Sie senkte den Blick, Hitze flutete in ihre Wangen. So hofiert zu werden war sie nicht gewöhnt.
»Sehr erfreut, Herr von Faber«, murmelte sie. Ihre Hand lag schlaff und klebrig in seiner. Waren ihre Finger so schweißfeucht, oder waren es seine?
»Ach, Berthold, nun gib Fräulein Maritz schon frei und lass das arme Kind doch erst einmal ankommen!« Die Frau in dem vornehmen Kleid, die sie schon vom Schiff aus gesehen hatte, klopfte Herrn von Faber mit einem zusammengelegten Fächer leicht auf den rechten Arm. »Henriette Thilenius«, stellte sie sich vor und reichte Isabel die Hand. »Bertholds Schwester.
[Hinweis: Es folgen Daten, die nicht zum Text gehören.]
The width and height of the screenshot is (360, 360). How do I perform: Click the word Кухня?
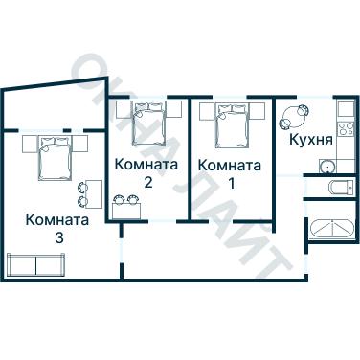(x=311, y=140)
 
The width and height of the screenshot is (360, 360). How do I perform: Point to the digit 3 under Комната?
(x=58, y=236)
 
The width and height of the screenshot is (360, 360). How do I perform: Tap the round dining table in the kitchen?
(x=293, y=120)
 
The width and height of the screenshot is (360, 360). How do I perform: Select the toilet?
(x=336, y=186)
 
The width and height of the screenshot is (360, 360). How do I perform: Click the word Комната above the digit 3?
(x=58, y=219)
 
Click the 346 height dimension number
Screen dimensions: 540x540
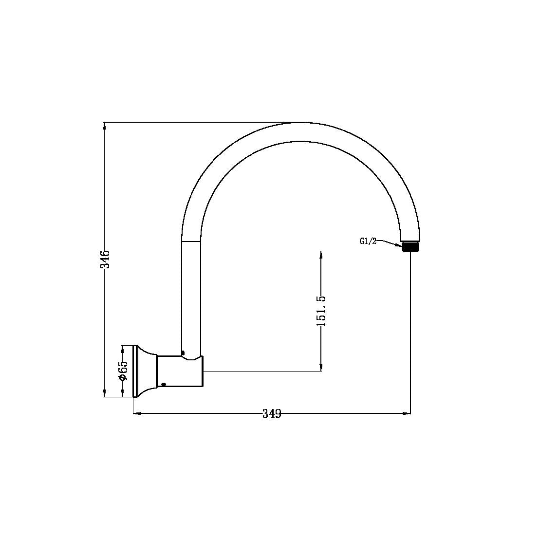click(x=105, y=259)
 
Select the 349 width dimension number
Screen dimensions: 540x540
click(x=272, y=414)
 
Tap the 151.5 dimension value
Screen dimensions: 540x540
click(x=321, y=311)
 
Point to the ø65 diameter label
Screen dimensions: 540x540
click(x=122, y=371)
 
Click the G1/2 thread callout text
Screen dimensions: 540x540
click(x=368, y=241)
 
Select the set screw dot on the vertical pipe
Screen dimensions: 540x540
click(x=183, y=353)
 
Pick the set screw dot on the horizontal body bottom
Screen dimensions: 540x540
click(x=164, y=384)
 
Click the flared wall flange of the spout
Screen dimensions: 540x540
click(x=144, y=371)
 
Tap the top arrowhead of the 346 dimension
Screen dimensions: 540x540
click(x=105, y=126)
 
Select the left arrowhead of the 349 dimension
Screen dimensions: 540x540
click(x=137, y=414)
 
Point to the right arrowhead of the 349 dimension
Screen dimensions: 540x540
click(x=407, y=414)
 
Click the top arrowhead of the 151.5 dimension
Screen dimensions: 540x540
click(x=321, y=255)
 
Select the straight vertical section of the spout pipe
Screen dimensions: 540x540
click(x=191, y=297)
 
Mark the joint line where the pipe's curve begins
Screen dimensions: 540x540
click(x=191, y=241)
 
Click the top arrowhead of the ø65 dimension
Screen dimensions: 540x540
click(x=122, y=349)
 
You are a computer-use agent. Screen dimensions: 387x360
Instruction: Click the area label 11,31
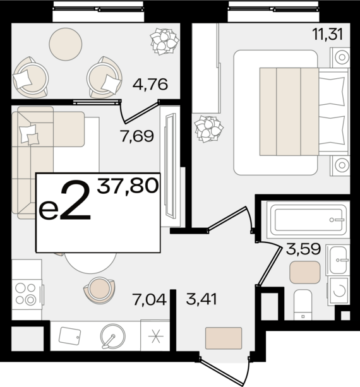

Ich freue mich sehr, wieder einmal ein weibliches Wesen in diesem Junggesellenrefugium zu sehen.«
Herrn von Fabers Schwester war eine Schönheit und so zierlich, wie ihr Bruder massig war. Sie war nicht mehr jung, vielleicht Mitte oder Ende dreißig, aber sie hielt sich kerzengerade, und ihre Taille hätte ein Mann mit seinen Händen fast ganz umfangen können.
Isabel murmelte eine Erwiderung – und verstummte dann, als ihr Blick zu dem großen, dünnen Mann ging, der sich bislang im Hintergrund gehalten hatte und der jetzt zu ihnen trat. Seine dunklen Augen blickten sie freundlich an, und was sie von seinem Gesicht unter dem dicht wuchernden Bart erkennen konnte, war knochig, fast schon ausgezehrt. Er wirkte ganz anders als auf der Photographie, die sie nun schon so oft angesehen hatte. So viel älter. Conrad war doch erst achtundzwanzig – dieser Mann sah aus wie vierzig.
»Conrad?«, flüsterte sie fast ohne Stimme.
Das Gesicht hinter dem Bart verzog sich zu etwas, das Isabel nicht deuten konnte. War es Bedauern? Schmerz?
»Nein«, sagte der Mann dann. »Nein, das bin ich nicht. Ich bin Pater Paul Lorenz. Gott zum Gruß, Schwester Maritz.«
Sein Händedruck war warm und trocken. Isabel nickte verwirrt. Und gleichzeitig erleichtert darüber, dass diese hagere Vogelscheuche nicht ihr Conrad war. Von Bruder Lorenz hatte Conrad ihr geschrieben; er war einer der vier Missionare der Station Simbang.
Jetzt schlug er die Augen nieder. »Bruder Felby konnte … leider nicht kommen«, sagte er leise.
Ihr Herz sank. Dieser Anfang war alles andere als vielversprechend. War Conrad ihrer schon überdrüssig geworden? Hatte er sich etwa doch gegen sie entschieden?